Installing Drupal 8 was very routine and similar to installing 7. But when you log in, you may get scary sounding messages highlighted in red about your version of Drupal no longer being supported and that you should update. Those messages are spurious. This is what you get for being on the bleeding edge. The "Modules" menu item is now called "Extend"; otherwise, the admin menu looks pretty familiar if you've been around the block a few times with D7.

drush 5.8 (for Windows) is not working with D8. There is mention of drush 7 for Drupal 8 for Linux, here:


  1. I'm not aware of the details but there's a few tricks to getting VM and Drupal to behave. The symptom of a mis-configuration is poor performance. Something about mounted files having to be constantly duplicated. I'll ask around and see what I come up with.

  2. ### Vagrant ssh-fs: Good times

    Vagrant's native file mount is slow. So is NFS (although it's a wee bit better). The best way to make Drupal run much faster is to run the code base inside Vagrant's native file system.

    There's a Vagrant plugin that can then mount that Vagrant-native directory to your host machine, so you can still work with the files directly.

    **We will eventually get this configured in Salt. Until then, follow these steps:**

    * `vagrant plugin install vagrant-sshfs`
    * `vagrant up`
    * `vagrant ssh`
    * Copy the whole file system mounted at `vagrant` somewhere else, for instance:

    `% sudo tar czf /var/www/vagrant.tgz /vagrant`

    `% cd /var/www`

    `% sudo tar xzf vagrant.tgz`

    `% sudo chown -R vagrant:vagrant vagrant`

    * `/var/www/vagrant/html` is now your docroot, so you need to edit httpd's vhosts file (`/etc/apache2/sites-available/default`) so that the two lines that refer to the docroot are updated:

    `DocumentRoot /var/www/vagrant/html`


    * Test that this is loading: `sudo service apache2 restart` and load in a browser.
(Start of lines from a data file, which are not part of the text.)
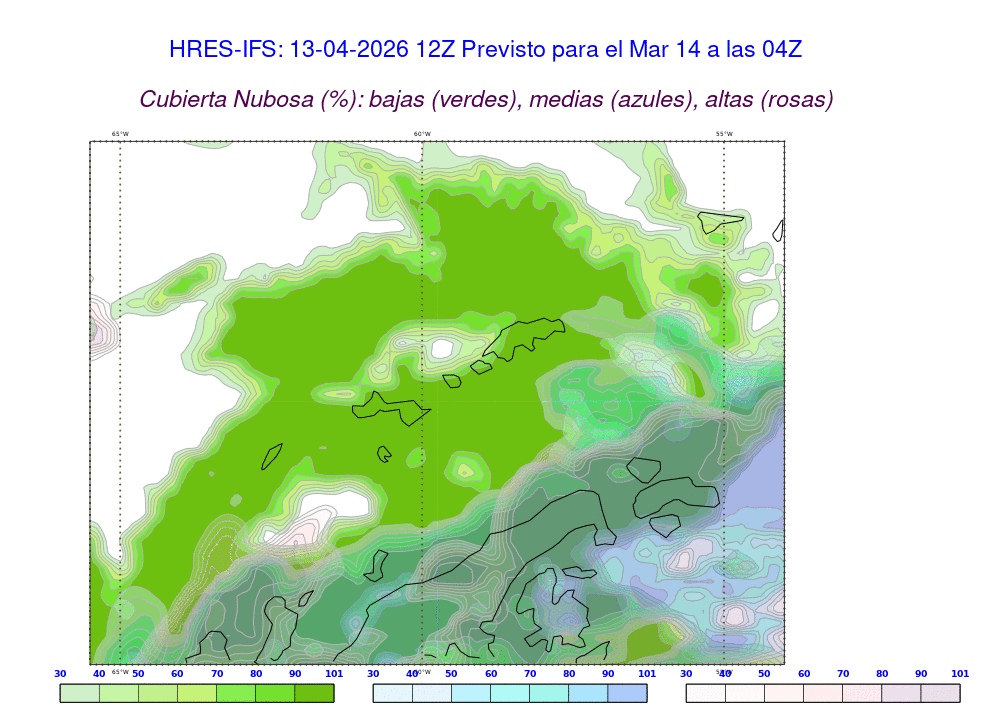Click the 30 label on green legend
Screen dimensions: 1000x707
60,674
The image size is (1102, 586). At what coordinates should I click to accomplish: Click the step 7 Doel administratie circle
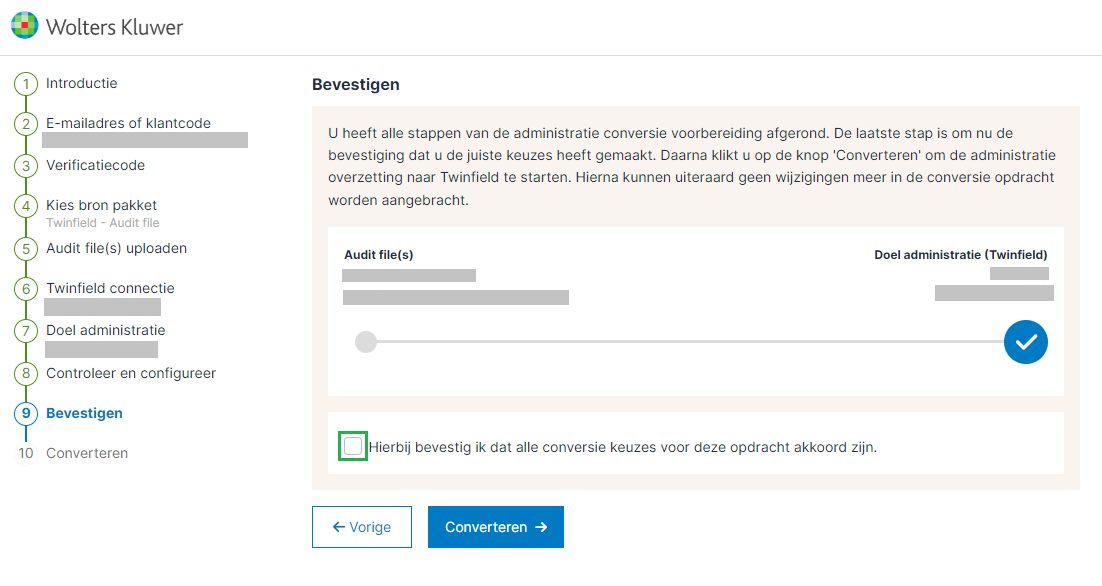click(x=27, y=331)
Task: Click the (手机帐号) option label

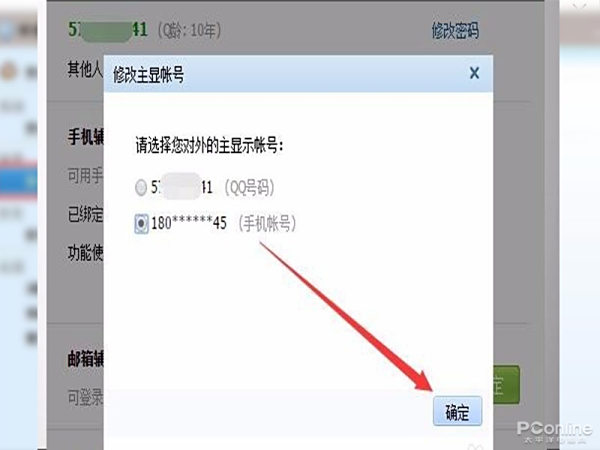Action: (267, 223)

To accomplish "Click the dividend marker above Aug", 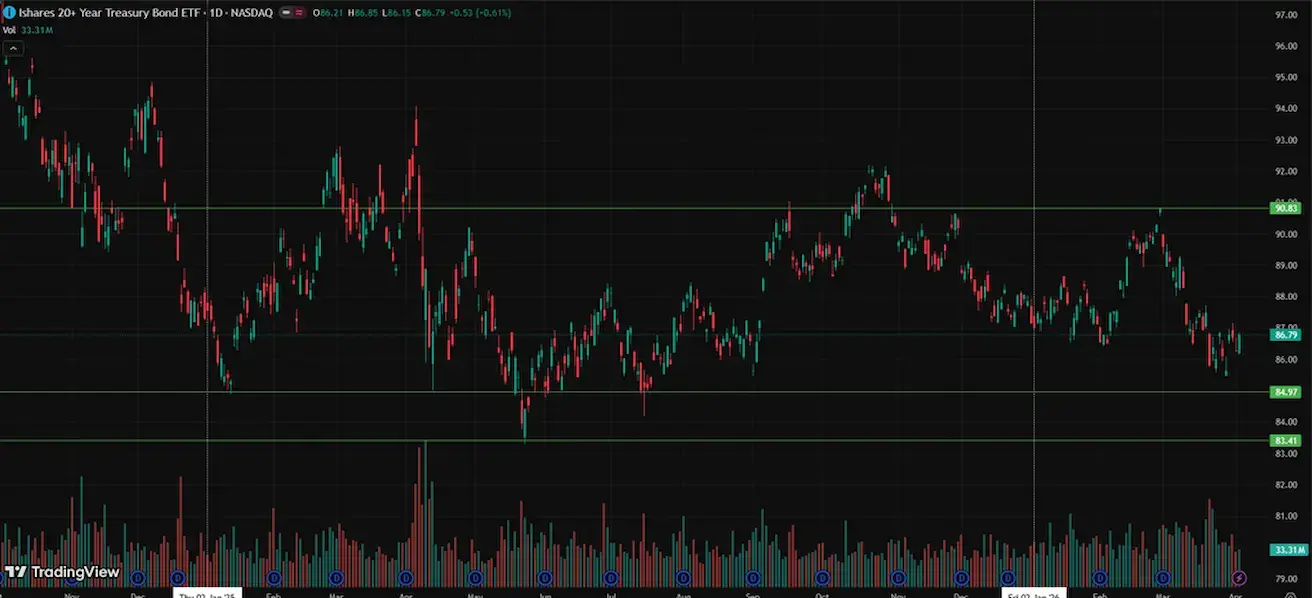I will (x=683, y=578).
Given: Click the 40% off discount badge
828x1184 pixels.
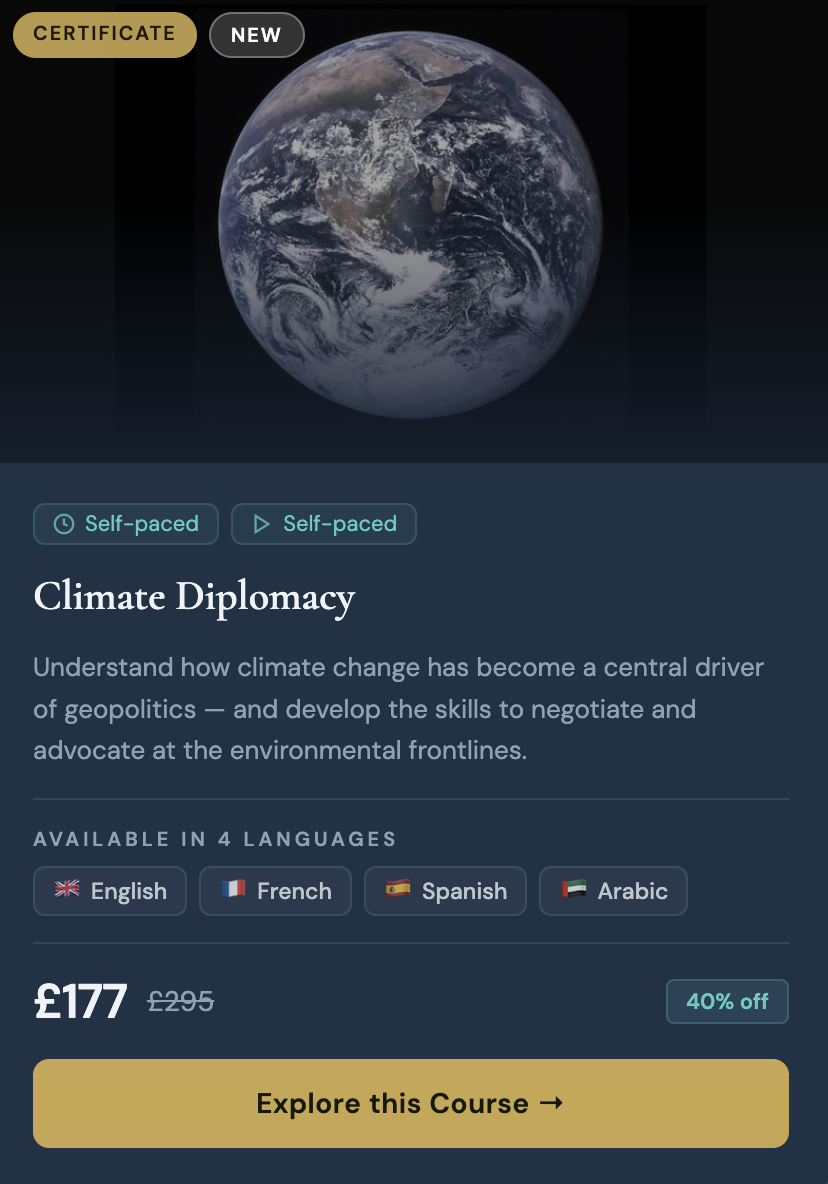Looking at the screenshot, I should pyautogui.click(x=728, y=1001).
    * Now, edit `/vagrant/Vagrantfile` so that this new directory is available on your local machine:

    Vagrant.configure("2") do |config|
    config.sshfs.paths = { "/var/www/vagrant" => "/path/to/my/local/mount" }

    * Note that `/path/to/my/local/mount` should not exist yet.
    * `vagrant halt ; vagrant up`
    * Verify that you can access the file mount now at `/path/to/my/local/mount`.
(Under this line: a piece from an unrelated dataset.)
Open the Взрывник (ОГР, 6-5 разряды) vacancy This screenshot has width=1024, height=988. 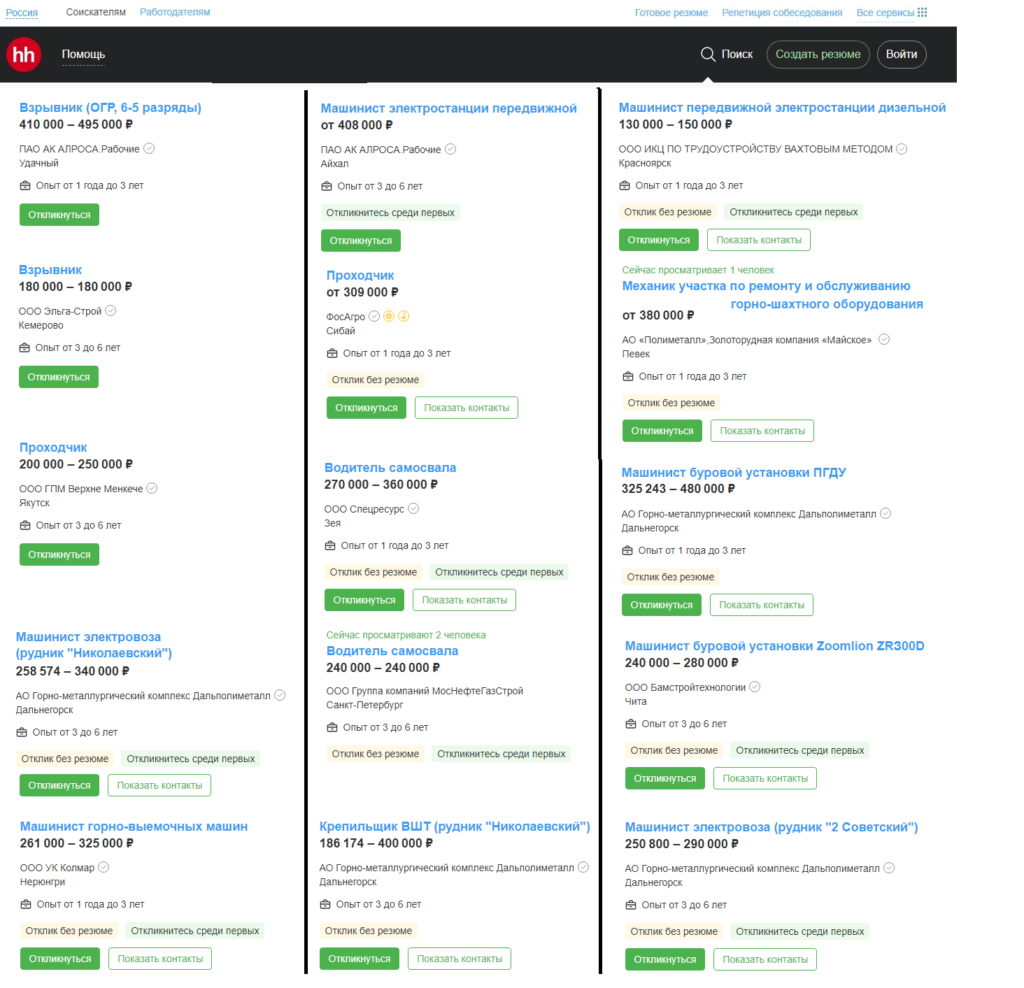click(110, 108)
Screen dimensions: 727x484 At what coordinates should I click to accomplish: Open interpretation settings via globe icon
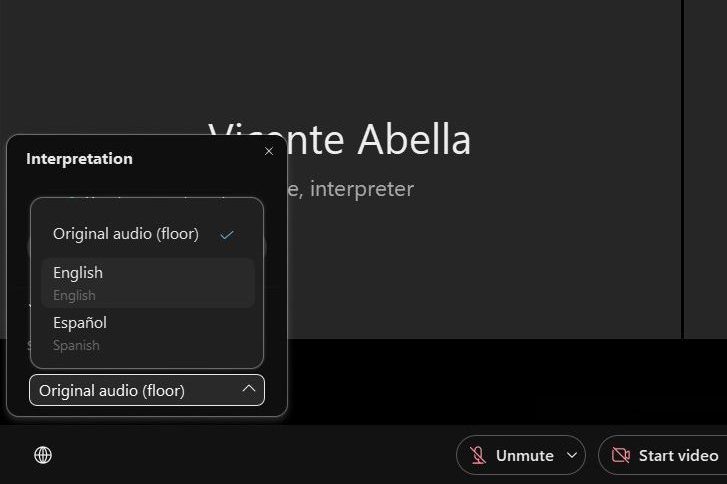pyautogui.click(x=43, y=455)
  3. @Dee, this is all very interesting, but I think the use of Vagrant is overkill for what I'm doing with this conversion. For the time being, I'm happy to run Drupal natively on the Windows host and use the Linux guest for less intensive tasks to access the host file system. However, if that should turn out to have problems, I'll revisit your comment with respect to running everything in the vm.

  4. You said "Vagrant" so I chimed in. Personally I'm often left wondering if the over head of keeping it running vs something like WAMP is worth it. I agree, focus on being productive as a developer, leave the sys ops stuff smarter people :)

    1. I love the concept of working in a virtual machine that can be easily rebuilt from a base configuration and for which you can take a snapshot, etc. There are a lot of potential advantages in general.

      However, my hardware resources are limited. I'm on a PC laptop that's four or five years old and only has 4GB of memory (that cannot be expanded). So it's not surprising that running three levels of OSes is sluggish. 8-D

      For this particular task of converting the module, the key variables are the differences between D7 and D8. So I don't see any advantages to working within a vm. It's Drupal itself that I have to grapple with.